High gas prices leave commuters decrying lack of alternatives to driving
Max petroleum price in N.B. hit record $1.86 per litre Thursday
Beth Brooks has to depend on owning a car to get around.
And with gas prices soaring to record highs in recent days, the UNB graduate student feels even more frustrated by the lack of options she has for commuting in Fredericton.
"I love it here. It's great. It's phenomenal. I can see myself being a permanent transplant in New Brunswick," said Brooks, who's originally from Guelph, Ont.
"I just wish I wasn't held hostage by the infrastructure in terms of being forced to use a car."
As the high cost of fuel puts a strain on New Brunswickers' budgets, residents and experts say it's also shining a light on how limited the transportation options are in the province.
"You know, it's the fact that you can get in your car if you have a car, and go somewhere in five minutes by driving, but it might take you a half an hour by transit or or by walking," said Trevor Hanson, an associate professor of civil engineering at the University of New Brunswick and co-ordinator of its Transportation Research Group.
"We've got to get those times closer together if it's going to be a realistic alternative. And maybe it isn't all or nothing either — maybe it's how do we use our car less and these other modes more?
"So maybe drive to one place, but then once we get there, make it easier to travel all around [using alternatives]," Hanson said.
Giving up on public transit
Brooks moved to Fredericton four years ago for university, first living in the Forest Hill neighbourhood in the city's east end.
Coming from Guelph, Ont., Brooks said she was used to depending on public transit buses that ran as often as every 15 minutes.
"And so when I first moved out here, I didn't have a car and I didn't want a car... because I was relatively confident that, you know, Fredericton is the capital city of the province, like, of course, I'm going to be able to use the public transportation effectively and walk places."
After four months of relying on the buses, however, she gave up, because they only run once an hour for most of the day, and don't run at all on Sundays.

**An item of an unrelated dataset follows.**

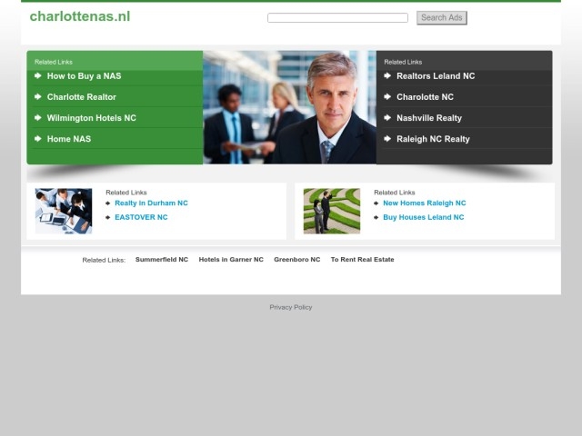
Task: Click the office meeting thumbnail image
Action: pos(64,211)
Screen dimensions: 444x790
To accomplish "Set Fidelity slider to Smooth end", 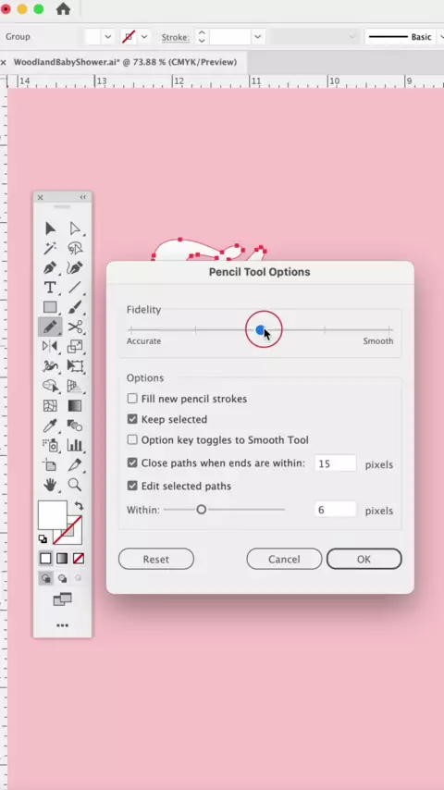I will point(389,330).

She now lives along Hanwell Road, just south of Prospect Street, and said that area is even worse for getting into the city without a car.
"There's no sidewalks, there's no streetlights... and people are going 90 [km/h].

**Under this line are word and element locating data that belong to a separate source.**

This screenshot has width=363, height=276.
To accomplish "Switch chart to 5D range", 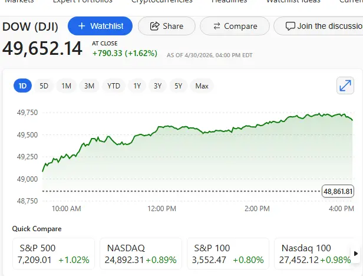I will 44,86.
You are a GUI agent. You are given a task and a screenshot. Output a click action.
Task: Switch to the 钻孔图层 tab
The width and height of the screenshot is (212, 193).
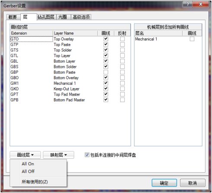[46, 17]
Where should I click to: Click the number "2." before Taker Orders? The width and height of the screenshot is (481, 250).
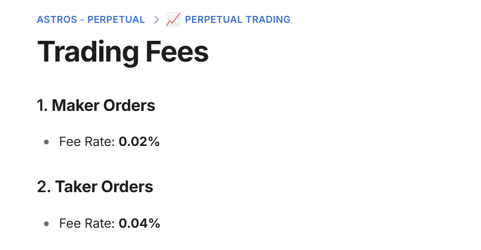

"So it can feel very threatening to have the cars that close and just no protection."
The cost of being a car-dependent province
Yves Bourgeois is the dean of studies at the University of Moncton's Shippagan campus, and has done research on transportation access and its impact on the economy.
In 2017, he chaired the Rural and Urban Transportation Advisory Committee, which released a report titled From Surfaces to Services: An inclusive and sustainable transportation strategy for the province of New Brunswick.

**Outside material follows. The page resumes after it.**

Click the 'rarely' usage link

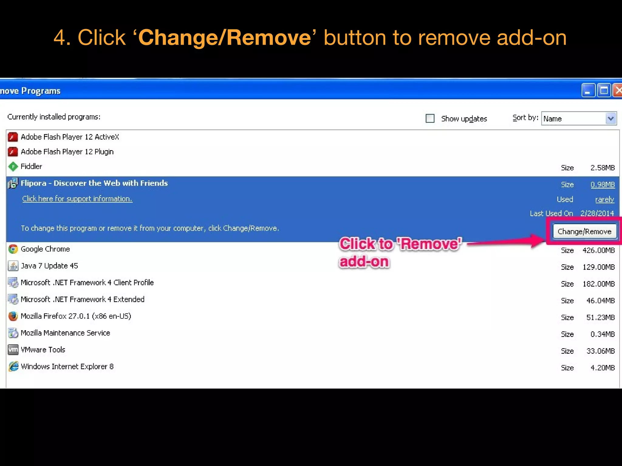tap(604, 200)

"Over the years, private vehicles have made mobility convenient to many, but it has come at significant costs," says the report.
"Our dependence on private vehicles has created a heavy financial burden on middle income families, while posing even greater obstacles to vulnerable populations."
Bourgeois said that dependence on private vehicles is having damaging effects on the province, including discouraging people from participating in the workforce because of the high up-front cost of needing a car.
Meanwhile, others are being driven out of the province entirely, and settling in larger cities where higher rent can be justified if they don't need a vehicle to get to work and run errands.
"We like to think we're a relatively lower cost province," Bourgeois said. "But when you factor in the fact that you can live in Montreal on a $500 a year transit pass and you have to pay, you know, at least $11,000 a year to own and maintain a vehicle in New Brunswick, any differences in cost of living as to housing and whatnot, rent, you know, quickly disappears."
Shifting from car-centric infrastructure
When Shayne Dobson went looking for a home to buy in 2020, he said the main criteria was a location that would allow him to go without using his car most days of the week.
He ended up settling on a home in a northwestern neighbourhood in Dieppe, just a short walk from a grocery store, the farmers market and the mall.
But even though he's now relatively insulated from shocks to the price of gas, he still finds the alternatives to driving in the Moncton area disappointing.
He said streets like Champlain are unfriendly to pedestrians with long crosswalks that are few and far between.
Cycling on them is also dangerous, with traffic moving at up to 70 km/h, and no segregated bike lanes, he said.
"I'd say we're subsidizing car use far more than anything else," Dobson said. "Like, when you think about, like, streets and roads, those are all public infrastructure."
When it comes to alternative transportation infrastructure, Andre Arseneault believes in the adage "Build it and they will come."
Arseneault is president of the Fredericton Trails Coalition, which has advocated for the expansion and maintenance of the city's paved trail network, which now spans about 29 kilometres, with much of it built on old railroad beds.
As that trail system has grown, more people have been using it, even in the winter months, and Arseneault said he thinks the same would happen if segregated bike lanes were built on city streets.
"I'm confident that it will, because the communities that do have protected bikeways on the roads have all seen — and this is around the world — have seen huge increases in usage," he said.